Synonyms surrounding the moniker “professionalism” includes descriptors like “adeptness,” “proficiency,” “skillfulness,” and even the word “civility.” But professionalism on a deeper level hearkens far more than a set of activities to showcase our skill sets, or even behavior in response to a more formal setting. Professionalism (or lack thereof) signifies a personal branding, a business aura that stamps us in the mind’s eye of both our peers and colleagues.
If perception is reality, then perhaps we should be more curious about what our coworkers think. What do you surmise are three words they use to describe you? (and more importantly, what is the disconnect between these adjectives and their current depictions?). Our residue consists of a thousand small things that define us. These include (but are not limited to): putting our best foot forward, while at the same time being sure not to “squash” surrounding parties; life-ministering self-expression, respecting others’ boundaries, self-less extension on behalf of peers (e.g., mentoring), organizational citizenship, corporate ministry, positive interpersonal interaction, reciprocal courtesy, putting others first, avoidance of immaturity (and not responding in kind to others’ mean-spiritedness), volunteering, email etiquette, assuming the best of coworkers, dressing the part, impeccable personal grooming, along with establishing and monitoring our one-on-one relationships.

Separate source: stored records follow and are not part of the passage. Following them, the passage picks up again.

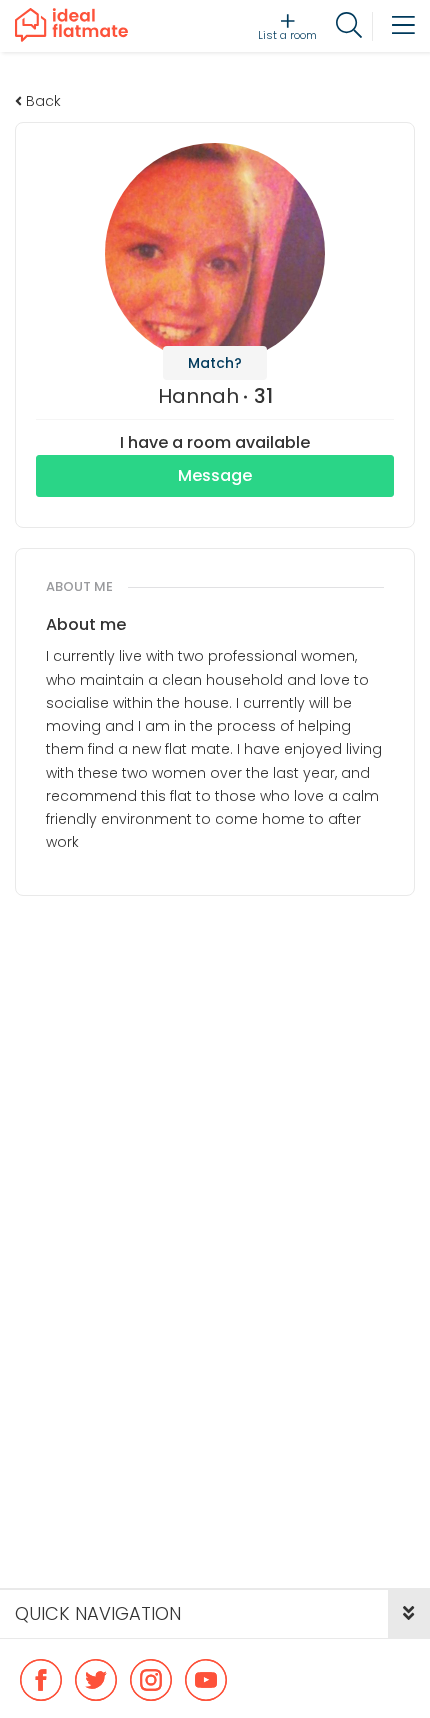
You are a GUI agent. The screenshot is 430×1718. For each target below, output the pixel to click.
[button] (409, 1614)
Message (215, 475)
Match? (215, 363)
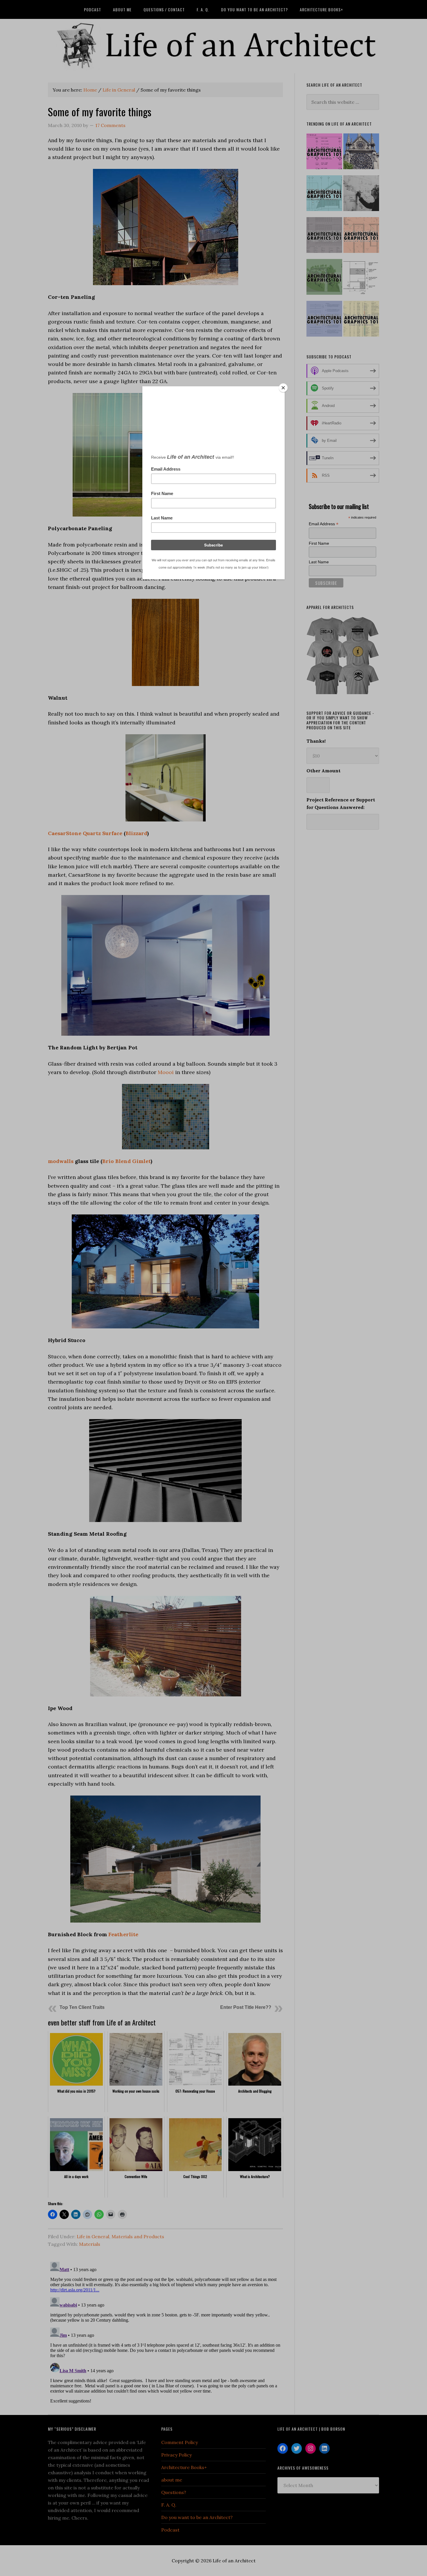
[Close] (283, 387)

The professionalism insignia excludes peer exploitation, self-serving self-promotion, tossing people aside once they have satisfied our needs, and expecting coworkers to march to the beat of our personal drummer. Professionalism then implies not simply ownership, but complete responsibility for our actions at all times – for when we hit the mark, and for the times that we miss. Decorum, emotional intelligence (particularly when we are in a public forum), a superlative of the Golden Rule – The Platinum Rule© (treating others in the manner in which they wish to be treated) rule, with “respectful” separate from sycophancy. Professionals tell the truth in a manner that honors both parties’ dignity, and ultimately, the good standing of the organization at large; they assiduously guard what populates their thoughts, and the subsequent words departing from their mouths.
Professionalism is a mindset, a mental empire over which we wield ultimate discipline and authority. If your peccadilloes escape you, then enlist the advice of Dorie Clark, who suggests assembling a support group – a trusted cadre of colleagues/friends/and or family who can provide feedback, and who can tell us like it is. Executive coaches (who serve a similar function) help employees to see their blind spots seemingly obvious to others, but that somehow remain hidden from themselves.
Whether we are committed to continual improvement (or, whether we expect others to take us “as is”) determines whether we are perceived as consummate professional, or as “not yet ready for prime time.”